Lost Ghost Hunters Turn Out to Be Lost Meth Makers
If you get lost in the woods while making meth in the the middle of the night, it's probably not the best idea to call the police for help. And if you do call the cops, you probably shouldn't tell them that you, along with your two friends, were out hunting for ghosts. Alas, this is just what a man in North Carolina decided to do earlier this week, a decision that landed him and his two meth-making/ghost-hunting partners in jail.
According to the Caldwell County Sheriff's department, Sonny Hyatt and his two friends/business partners, Thomas Imler and Eric Schmidt, were wandering the woods near Lenoir, North Carolina, looking for a place to cook meth. An argument ensued after a failed attempt to set up their equipment, and Imler and Schmidt left Hyatt, taking the meth supplies with them.

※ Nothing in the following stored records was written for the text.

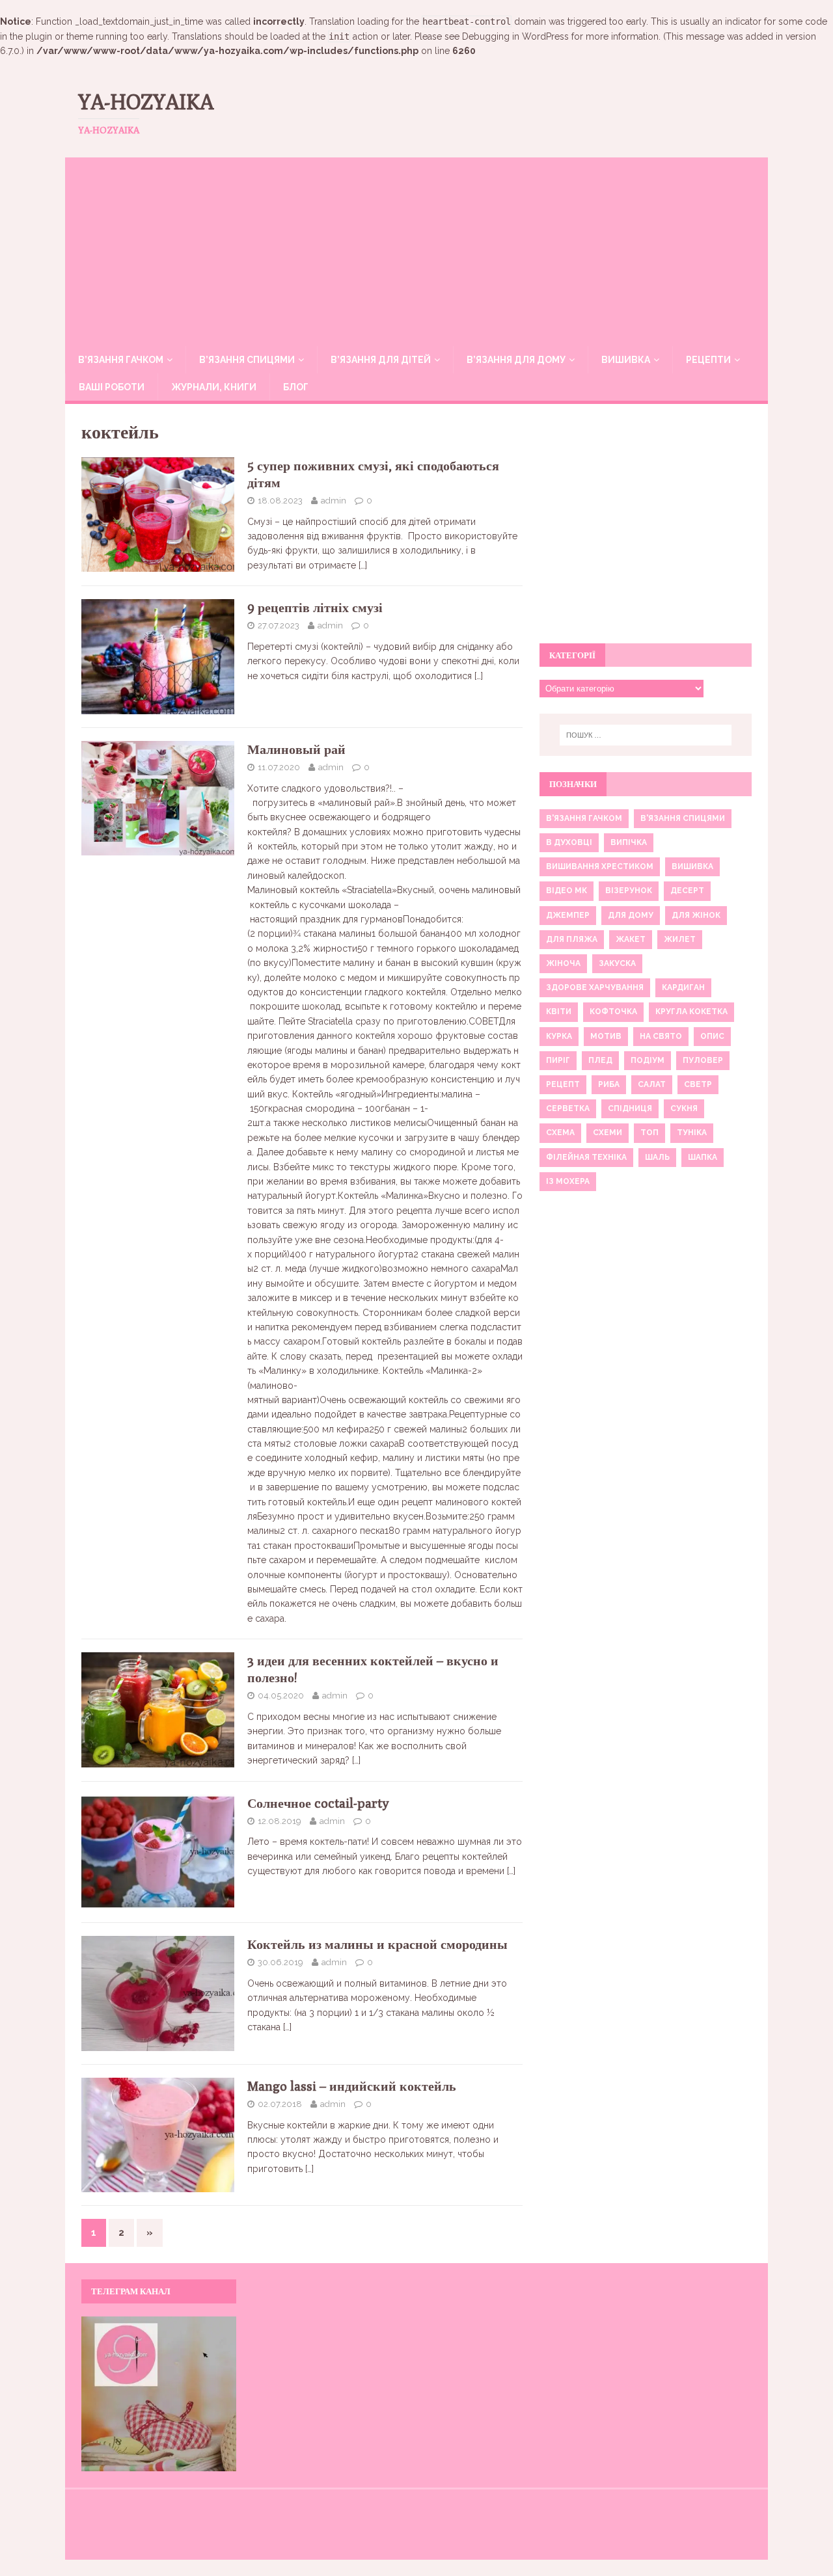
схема (560, 1132)
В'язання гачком (584, 818)
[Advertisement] (416, 248)
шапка (702, 1157)
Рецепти (708, 360)
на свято (661, 1036)
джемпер (568, 915)
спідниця (630, 1108)
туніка (692, 1132)
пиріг (558, 1060)
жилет (680, 939)
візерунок (628, 890)
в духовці (569, 842)
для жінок (696, 915)
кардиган (683, 987)
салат (652, 1084)
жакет (631, 939)
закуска (617, 963)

Hyatt called 911, and told the dispatcher that he was lost in the woods. Using coordinates from the GPS on his phone, deputies from the sheriff's department rescued Hyatt. Later, when asked why he was in the woods in the middle of the night, Hyatt told deputies he was hunting for ghosts.
Perhaps because the idea of three grown men wandering through the woods in the middle of the night hunting for ghosts is ridiculous, the deputies interrogated Hyatt, eventually getting him to confess that he'd been using methamphetamine. Hyatt gave deputies permission to search his apartment, where officers found a small meth-lab and chemicals used to manufacture the drug. Also discovered in the apartment: Hyatt's buddies-in-crime, Imler and Schmidt, who'd made their way from the woods via a carride from a friend.
Apparently, this is what happened leading up to the three becoming lost, from the Hickory Record:
The [sheriff's office] release said the three men had gathered all the necessary ingredients to cook meth and, fearful of being caught doing it at the apartment, decided to go into the woods off Goat Farm Road. Hyatt drove them using Schmidt’s car, and they walked deep into the woods during the night looking for a place to start the process.
“The suspects, being fairly inexperienced, caused the cook to fail and got into an argument over it,” the release said. “They went their separate ways with Imler and Schmidt taking what was left of the lab and equipment with them.”
All three suspects were charged with one count of felony manufacture of methamphetamine and on count of felony possession of methamphetamine precursor chemicals and are being held on a $50,000 bond.
“You hear every excuse imaginable,” said Caldwell Sheriff Alan C. Jones told the Hickory Record. “These criminals would have us believe they were looking for paranormal activity in the woods at night and simply got lost. We didn’t fall for that story at all.”